▸ **WHAT TO PRODUCE**
Copy each line below that contains "computer".

▸ **PROVIDED INFORMATION**
+===+
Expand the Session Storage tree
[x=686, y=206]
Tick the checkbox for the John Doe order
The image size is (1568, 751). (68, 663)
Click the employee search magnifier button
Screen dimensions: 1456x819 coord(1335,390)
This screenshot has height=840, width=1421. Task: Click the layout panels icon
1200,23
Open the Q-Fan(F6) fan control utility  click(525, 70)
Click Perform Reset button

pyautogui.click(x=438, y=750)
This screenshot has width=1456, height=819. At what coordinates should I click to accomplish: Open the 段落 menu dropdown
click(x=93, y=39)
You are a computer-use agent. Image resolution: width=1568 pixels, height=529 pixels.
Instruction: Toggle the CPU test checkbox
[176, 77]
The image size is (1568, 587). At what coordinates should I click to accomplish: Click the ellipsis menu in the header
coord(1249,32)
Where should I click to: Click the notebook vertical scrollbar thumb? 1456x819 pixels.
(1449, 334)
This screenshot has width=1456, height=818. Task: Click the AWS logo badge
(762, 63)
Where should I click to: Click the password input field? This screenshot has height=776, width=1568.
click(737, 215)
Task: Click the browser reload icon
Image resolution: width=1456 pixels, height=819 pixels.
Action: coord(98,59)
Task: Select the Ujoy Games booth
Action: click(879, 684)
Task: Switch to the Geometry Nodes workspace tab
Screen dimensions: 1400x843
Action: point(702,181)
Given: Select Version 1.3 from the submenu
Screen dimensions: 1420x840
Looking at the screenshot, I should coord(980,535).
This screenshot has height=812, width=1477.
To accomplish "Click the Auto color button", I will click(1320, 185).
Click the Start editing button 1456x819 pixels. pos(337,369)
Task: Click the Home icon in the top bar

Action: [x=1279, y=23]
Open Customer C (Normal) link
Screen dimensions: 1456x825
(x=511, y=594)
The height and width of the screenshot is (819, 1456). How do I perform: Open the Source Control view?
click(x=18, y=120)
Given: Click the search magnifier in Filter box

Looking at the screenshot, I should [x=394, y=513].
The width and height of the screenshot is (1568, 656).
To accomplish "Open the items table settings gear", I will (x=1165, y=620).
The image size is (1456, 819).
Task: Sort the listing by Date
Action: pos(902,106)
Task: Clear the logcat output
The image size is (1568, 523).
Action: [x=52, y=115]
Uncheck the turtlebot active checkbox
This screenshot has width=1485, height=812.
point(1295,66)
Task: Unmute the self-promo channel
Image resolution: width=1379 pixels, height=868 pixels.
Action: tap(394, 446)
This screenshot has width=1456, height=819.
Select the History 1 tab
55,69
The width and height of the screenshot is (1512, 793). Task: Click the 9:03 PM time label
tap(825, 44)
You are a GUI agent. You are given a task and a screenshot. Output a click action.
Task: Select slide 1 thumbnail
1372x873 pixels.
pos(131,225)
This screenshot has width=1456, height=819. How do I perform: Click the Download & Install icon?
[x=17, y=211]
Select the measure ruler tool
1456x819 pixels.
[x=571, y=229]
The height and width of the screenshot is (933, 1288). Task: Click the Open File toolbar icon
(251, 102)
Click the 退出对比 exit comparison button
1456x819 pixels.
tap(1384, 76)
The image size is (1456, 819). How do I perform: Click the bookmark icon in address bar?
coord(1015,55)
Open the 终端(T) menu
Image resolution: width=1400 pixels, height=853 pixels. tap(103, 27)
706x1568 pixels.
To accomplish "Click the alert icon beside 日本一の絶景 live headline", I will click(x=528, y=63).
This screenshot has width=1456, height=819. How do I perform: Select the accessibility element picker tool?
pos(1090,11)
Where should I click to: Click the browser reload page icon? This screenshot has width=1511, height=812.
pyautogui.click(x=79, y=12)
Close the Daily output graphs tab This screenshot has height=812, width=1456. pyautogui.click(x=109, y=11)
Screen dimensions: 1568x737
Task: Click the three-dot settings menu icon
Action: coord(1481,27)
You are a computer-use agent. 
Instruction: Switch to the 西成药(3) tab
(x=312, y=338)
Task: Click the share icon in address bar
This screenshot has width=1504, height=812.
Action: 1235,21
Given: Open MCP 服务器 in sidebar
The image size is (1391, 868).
+===+
▸ **RESPONSE AREA**
You are a computer-use agent. Image resolution: width=1568 pixels, height=529 pixels.
You are a computer-use agent. 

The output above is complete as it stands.